In a grinder take ginger, garlic cloves, green chillies and coriander leaves. Make a fine paste.
Marinate the chicken with salt, turmeric powder, pre-made green paste. Keep it aside for 30 minutes.
Slice the onions and roughly chop the ginger and green chilli.
In a pan take green cardamom, cloves, cinnamon stick, mace, nutmeg, star anise, black pepper, coriander seeds, cumin seeds, fennel seeds, Kashmiri red chillies and bay leaf. Dry roast the spices on low-medium heat for 3-4 minutes. And then add poppy seeds and dry roast for 1-2 minutes more. Remove them on a plate and let them cool.

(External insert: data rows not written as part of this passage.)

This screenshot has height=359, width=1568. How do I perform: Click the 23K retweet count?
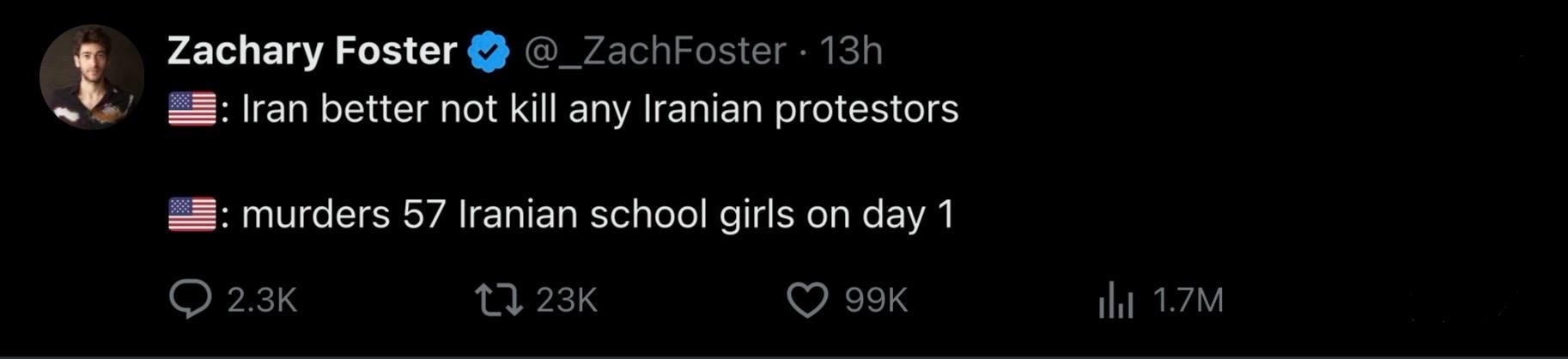point(566,300)
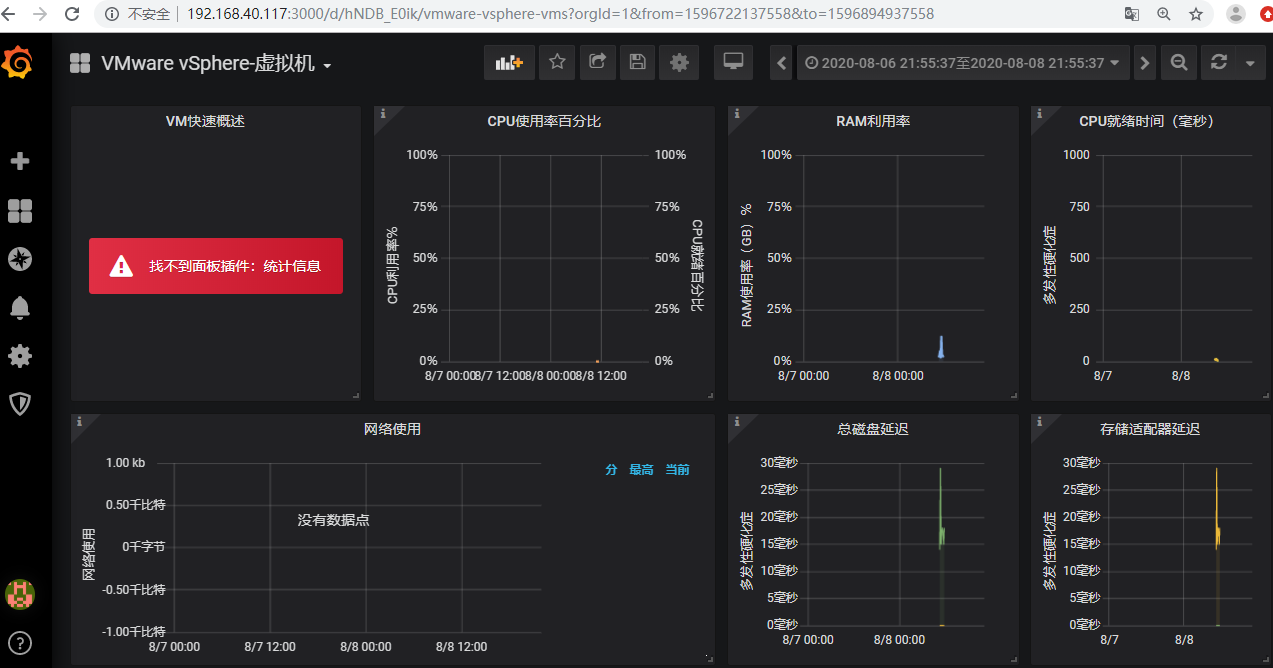The width and height of the screenshot is (1273, 668).
Task: Open the time range picker dropdown
Action: pyautogui.click(x=962, y=62)
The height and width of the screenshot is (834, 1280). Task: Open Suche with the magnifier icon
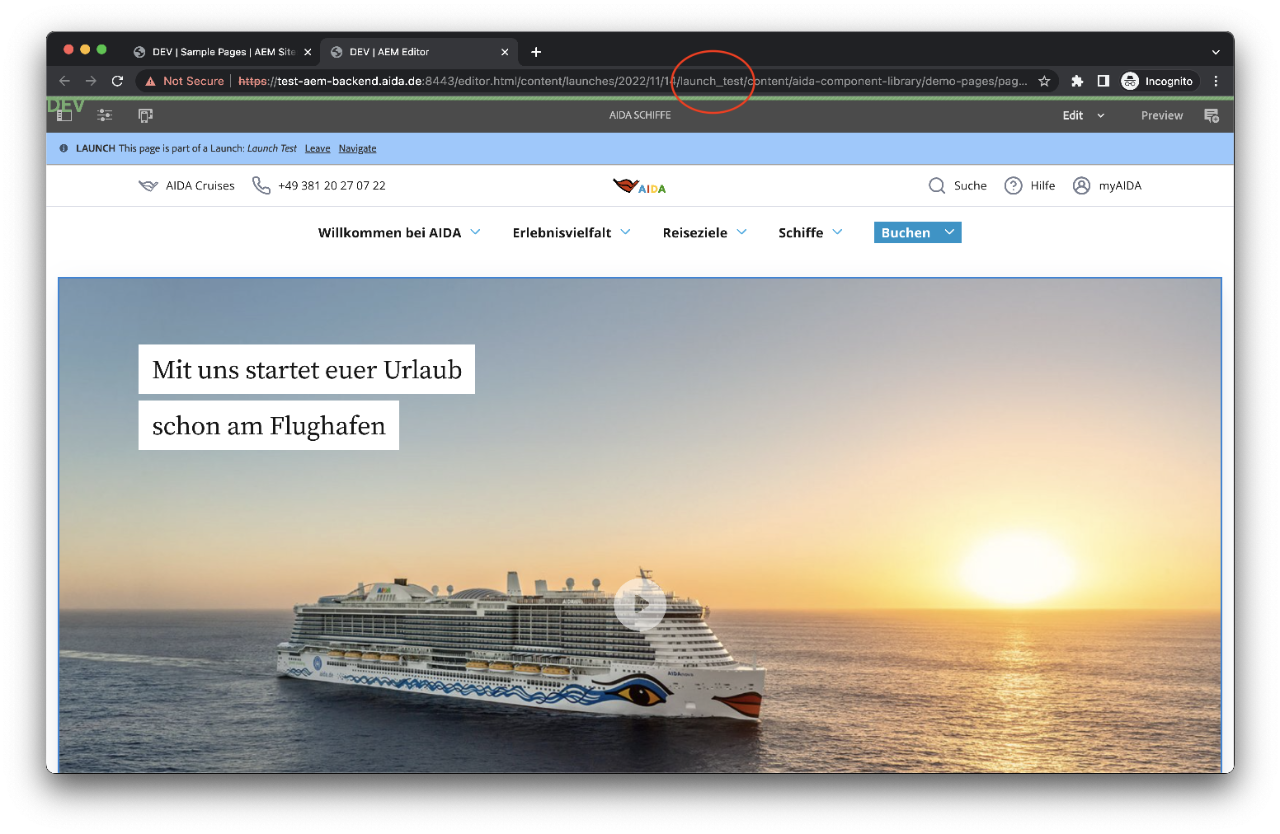pos(937,185)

In the same pan add 1 tbsp of oil. Add 1 sliced onion and Sauté for 3-4 minutes on medium-high heat. Then add garlic cloves, ½ inch roughly chopped ginger, roughly chopped green chilli and grated coconut. Sauté for another 6-7 minutes till the coconut and onions become golden brown. Remove them onto a plate and let them cool down completely.

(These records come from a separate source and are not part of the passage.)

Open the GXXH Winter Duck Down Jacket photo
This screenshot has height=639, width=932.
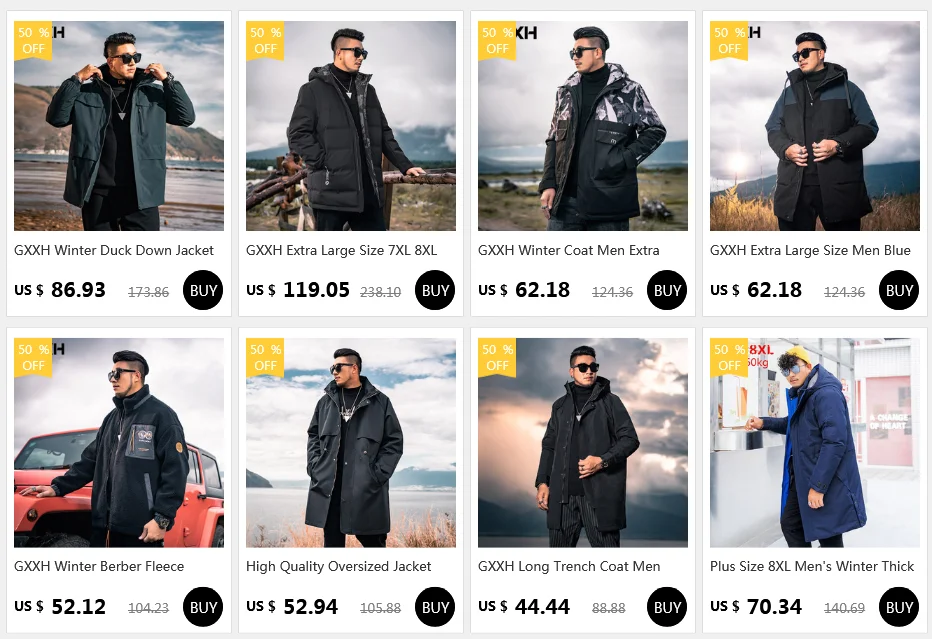click(x=119, y=126)
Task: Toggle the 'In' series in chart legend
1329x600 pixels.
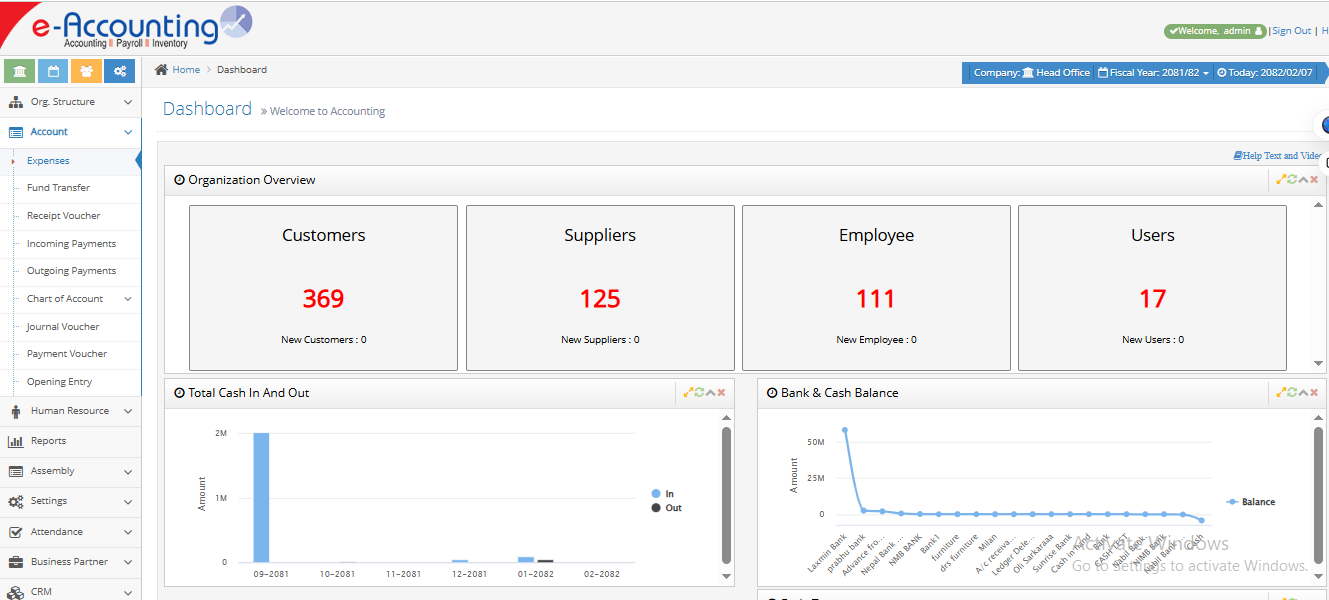Action: tap(664, 494)
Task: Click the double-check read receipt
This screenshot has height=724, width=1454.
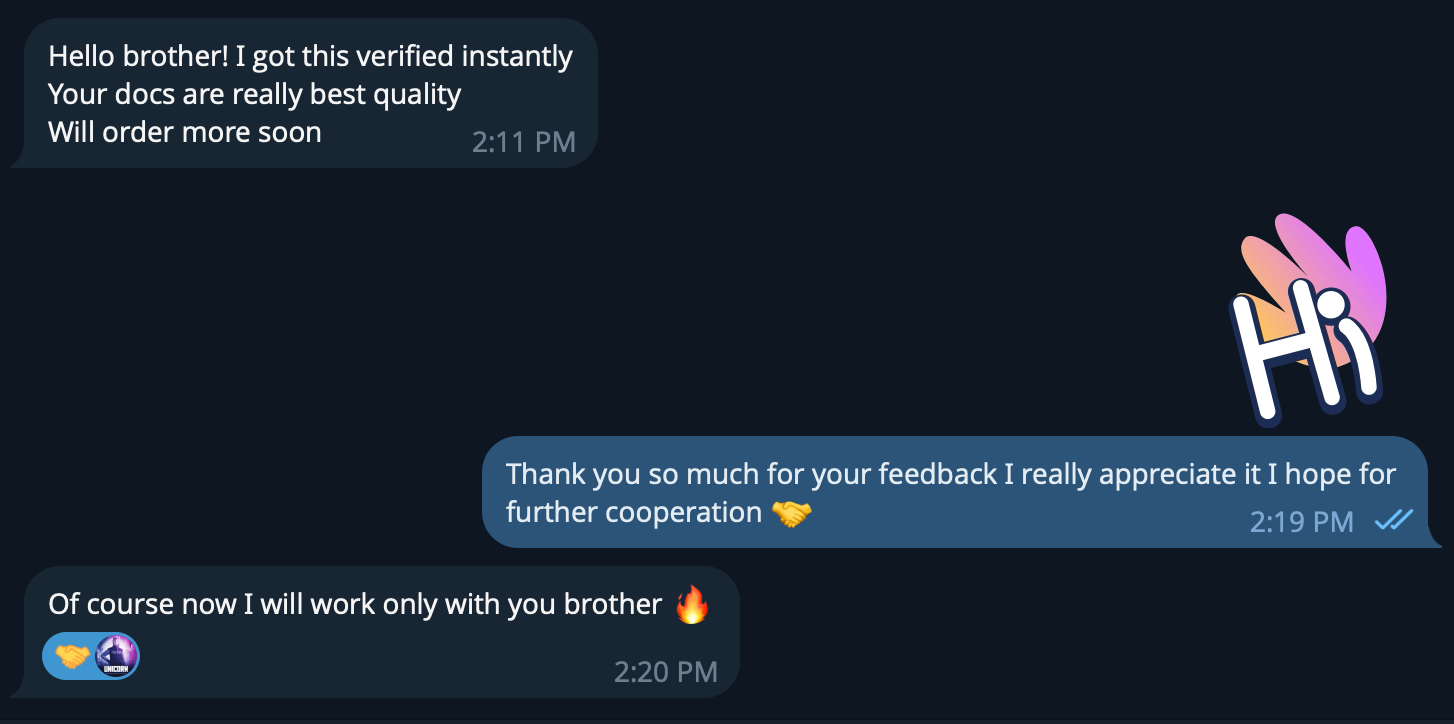Action: coord(1393,520)
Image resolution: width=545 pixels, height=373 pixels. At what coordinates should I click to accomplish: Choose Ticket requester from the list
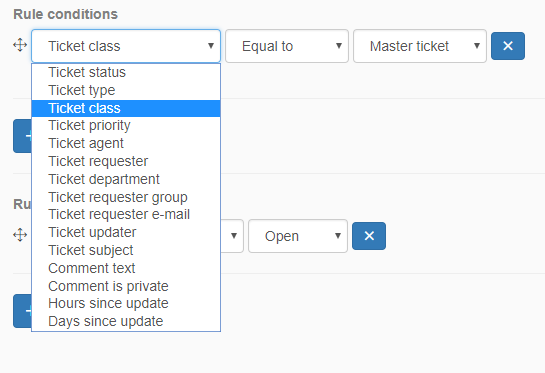126,162
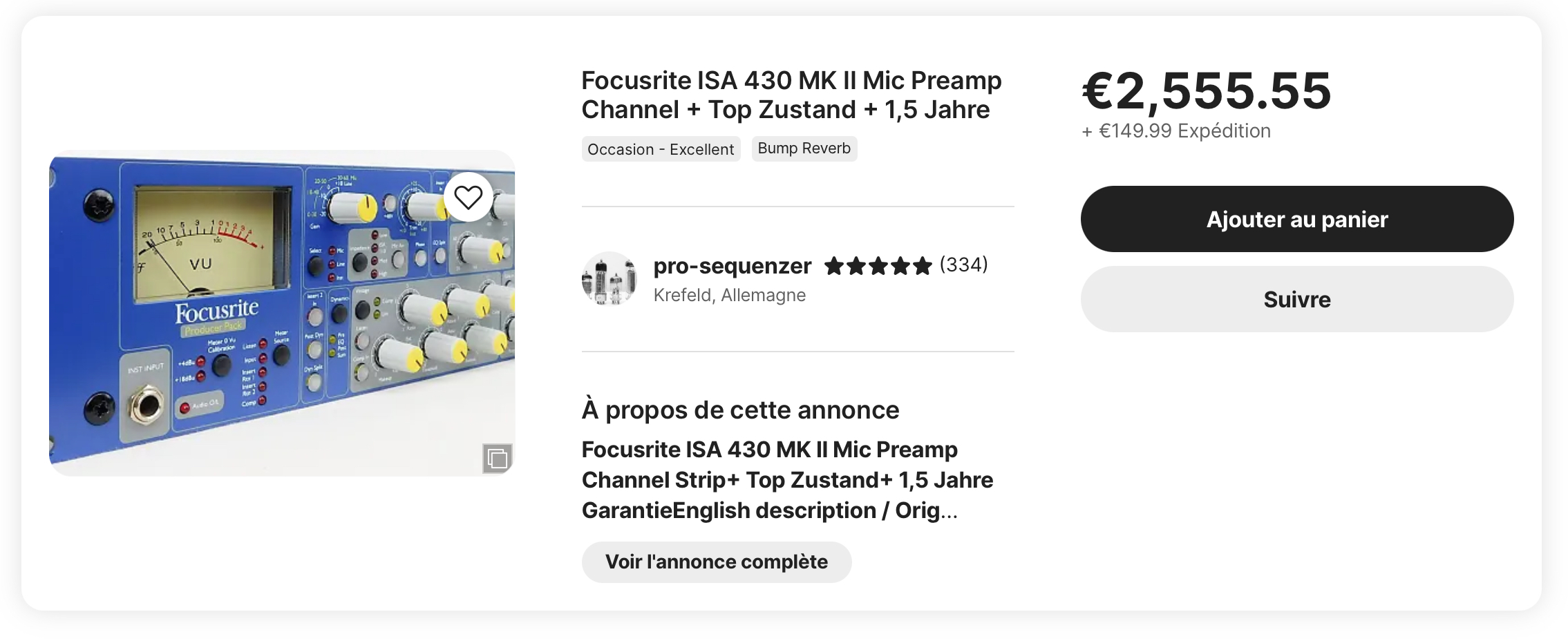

Put the dry roasted masala into a grinder and grind into a fine powder. Add the fried onions and grated coconut into the same grinder along with some water. Now grind into a fine paste and keep it aside. Xacuti masala is ready.
Extract 1 tbsp of tamarind pulp from the soaked tamarind and strain it.

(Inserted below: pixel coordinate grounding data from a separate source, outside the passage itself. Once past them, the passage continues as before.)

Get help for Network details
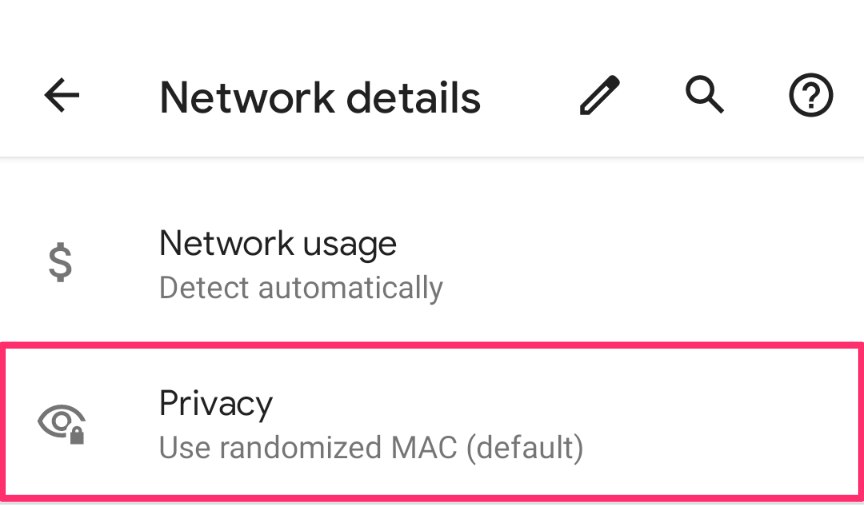Image resolution: width=864 pixels, height=506 pixels. (x=811, y=97)
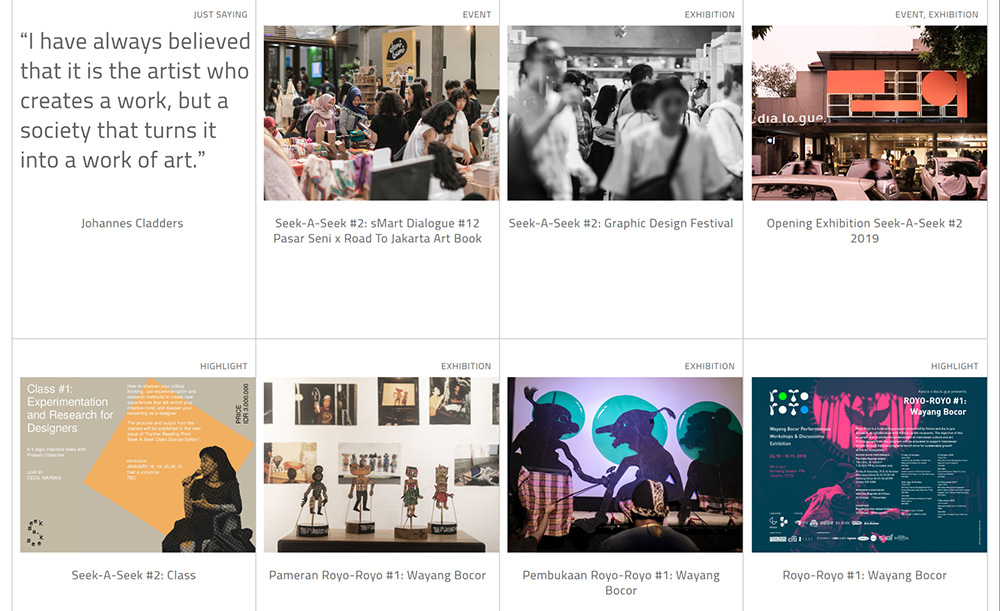This screenshot has width=1000, height=611.
Task: Open the Class #1 Experimentation poster thumbnail
Action: click(138, 464)
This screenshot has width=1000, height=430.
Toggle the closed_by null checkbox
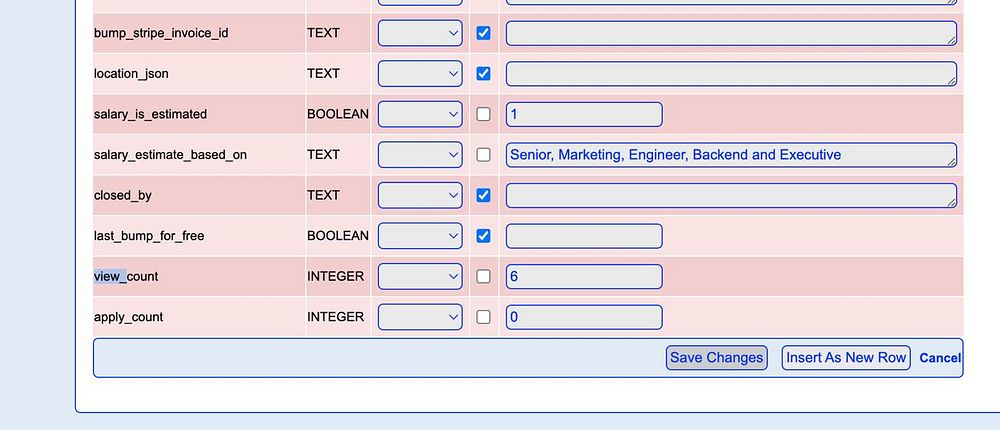point(484,195)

Heat a pan with 4 tbsp of oil.
Add 2 sliced onions and fry them on medium-high heat till golden brown.
Now add the marinated chicken. Cook for 3-4 minutes.
Then add the Xacuti masala into it. Mix them all together and cook for another 2 minutes.
Add 1 ½ cup of water, salt and tamarind pulp. You can add more water for more gravy. Mix well and cover with a lid.
Reduce the heat to low-medium and cook for 30 minutes stirring occasionally.
Cook until the chicken softens. Turn off the heat.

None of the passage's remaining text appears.